Ambulance Audit Guidance
Cape Medical Billing was privileged to be asked to review a Medicare audit by a non-CMB client.  On December 8, 2016, all Cape Medical Billing EMS clients received a summarized document discussing the results of that audit to understand how Medicare views Run Report documentation.  CMS made it clear that even if the call is via the 911 system, if it really ends up being a Non-emergency transport - then it needs to be billed that way.  They were also very specific that it not be billed as emergency if the pt. does not meet the clinical criteria (Medicare post-payment denied the claim and retracted the payment). 
 
Medicare is NOT saying you cannot transport such patients - they just do not qualify for Medicare payment.  Call Rich if you wish to discuss further.
 
Insurance Refund Requests
Just a reminder that if we receive ANY refund requests from an insurer (except Medicare, RRMC, TriCare or Medicaid) that are more the 18 months since the payment date (the NJ legal limit) - that refund needs to be reviewed by Cape Medical Billing before sending a refund.  Absent fraud, we can likely legally argue it is beyond the legal limit to request it. 

 

Medicare EHR Attestation
In case you have not seen it anywhere else from CMS...
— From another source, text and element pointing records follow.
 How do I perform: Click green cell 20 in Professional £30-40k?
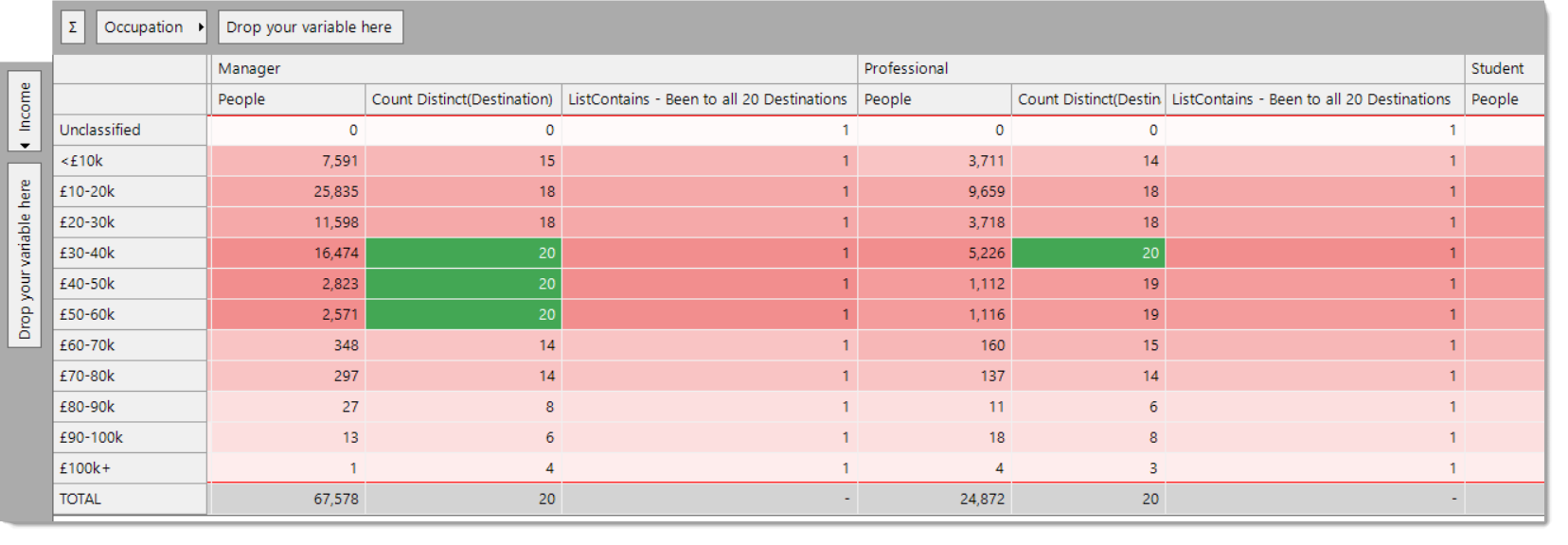coord(1088,254)
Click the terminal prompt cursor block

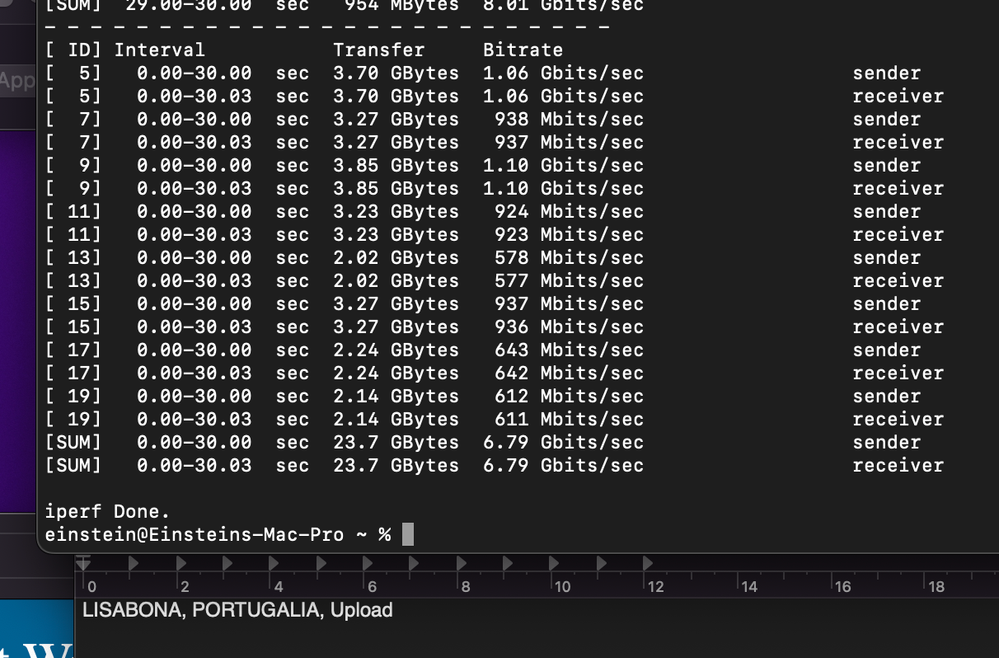pyautogui.click(x=407, y=535)
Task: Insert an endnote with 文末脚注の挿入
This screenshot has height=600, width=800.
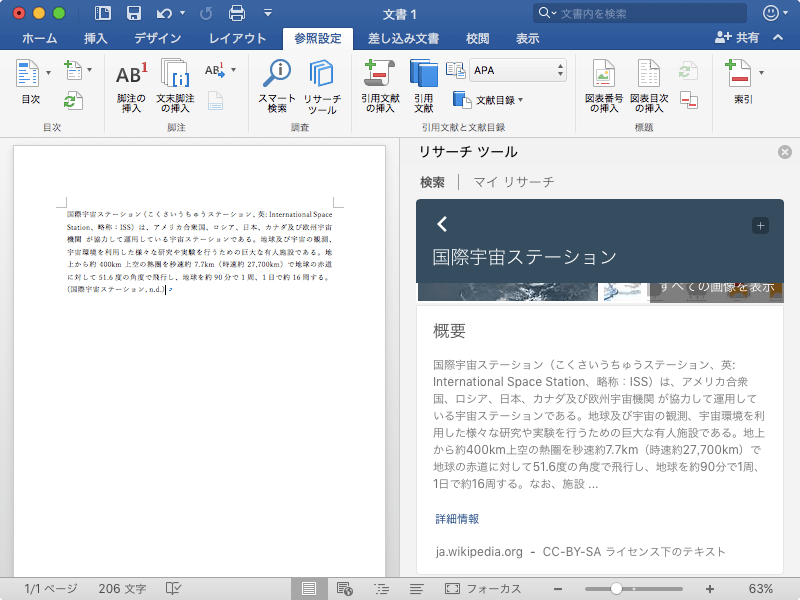Action: tap(175, 86)
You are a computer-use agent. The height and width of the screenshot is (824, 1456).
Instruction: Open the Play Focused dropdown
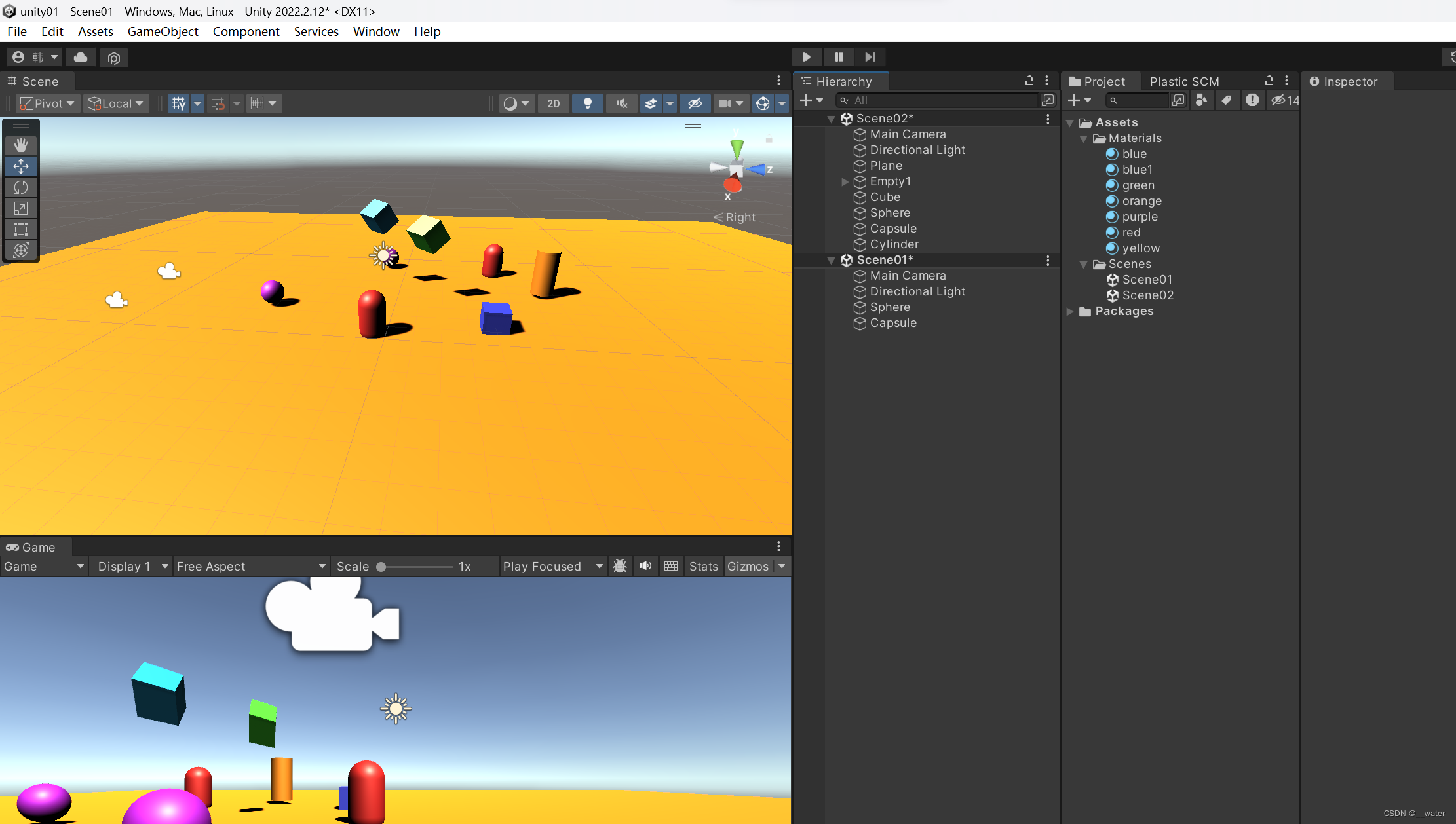pos(552,566)
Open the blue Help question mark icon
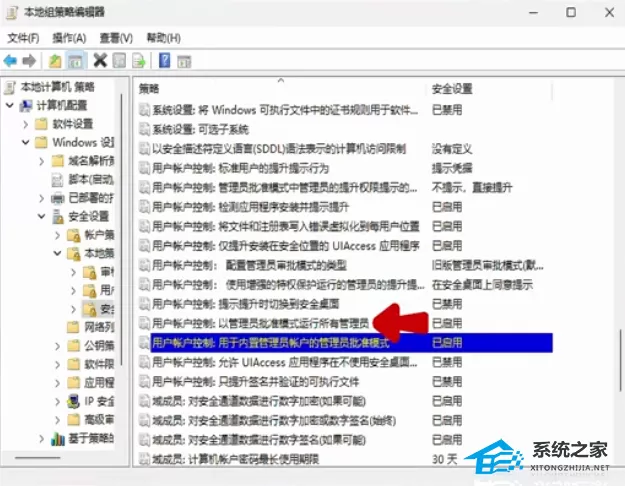Image resolution: width=625 pixels, height=486 pixels. (164, 61)
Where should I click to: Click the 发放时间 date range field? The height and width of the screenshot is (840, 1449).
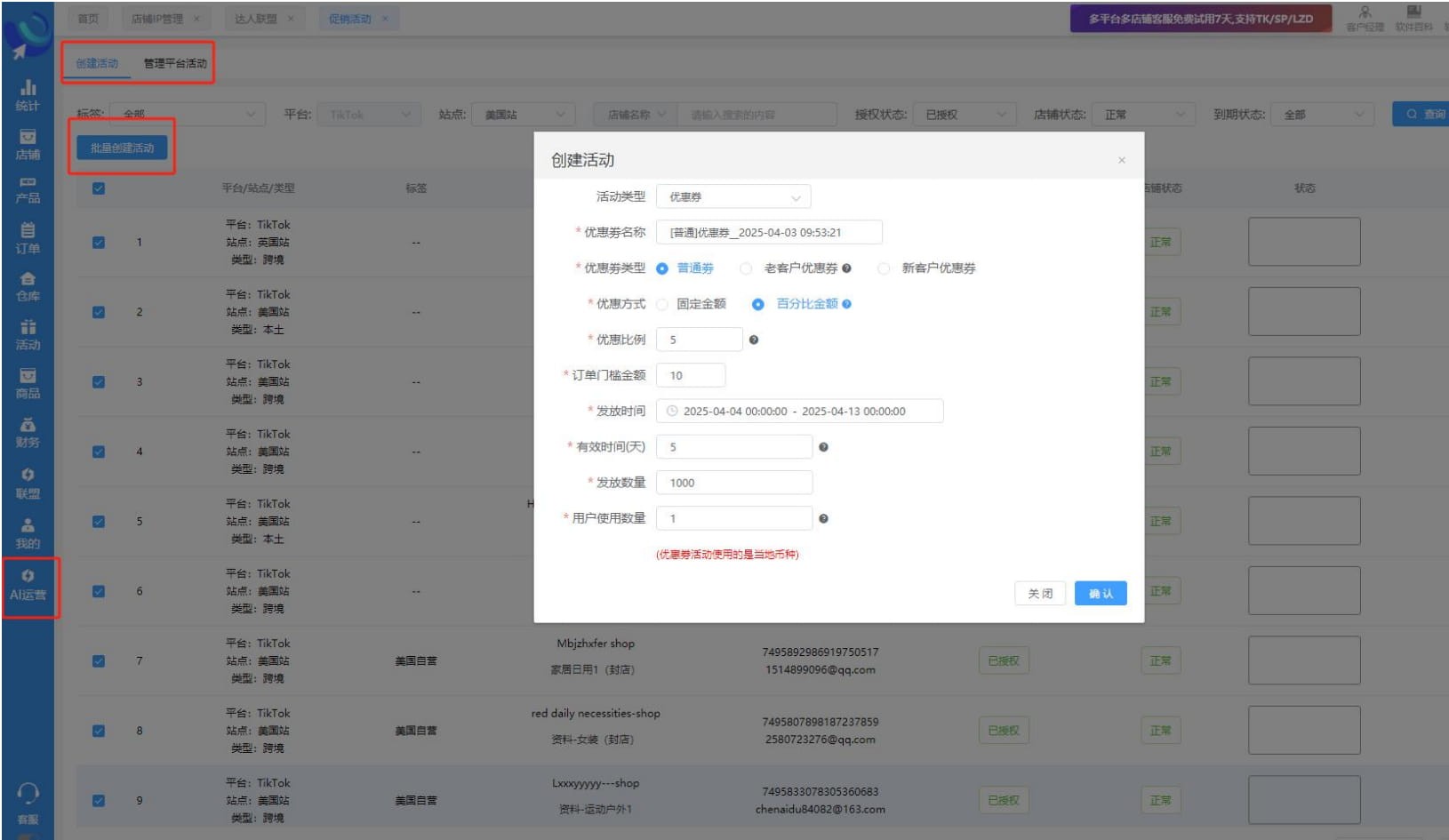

"Review the 2016 Medicare EHR Incentive Program Requirements
 
In 2016, the EHR reporting period is a minimum of any continuous 90 days between January 1, 2016 and December 31, 2016. There is also a 90-day reporting period for CQMs for providers that choose to report CQMs by attestation.
 
The EHR Incentive Programs attestation system will be open from January 3, 2017 to February 28, 2017. Providers must attest by the attestation deadline to avoid a 2018 payment adjustment.
 
In preparation for attestation, CMS encourages providers to review the 2016 program requirements webpage on the EHR Incentive Programs website."
 
OIG Releases 2017 Work Plan
The Department of Health and Human Services Office of Inspector General (OIG) released its FY 2017 Work Plan, which describes OIG audits evaluations, and certain legal and investigative initiatives that are new or ongoing in FY 2017. According to the work plan, in FY 2017 and beyond, Among other items for providers, OIG will focus on Medicare payments for:
  • Transitional Care Management
  • Chronic Care Management
  • Sleep Disorder codes 95810 & 95811
  • Physician Home Visits
  • Prolonged Services
  • Power Mobility Devices
  • Ambulance Services
A copy of the Work Plan objectives was emailed to each client based on their specialty. 
 
Medicare G0179 & G0180
Just a reminder that billing these two codes requires at least 60 days from the previous date.  Billing sooner results in payment denial.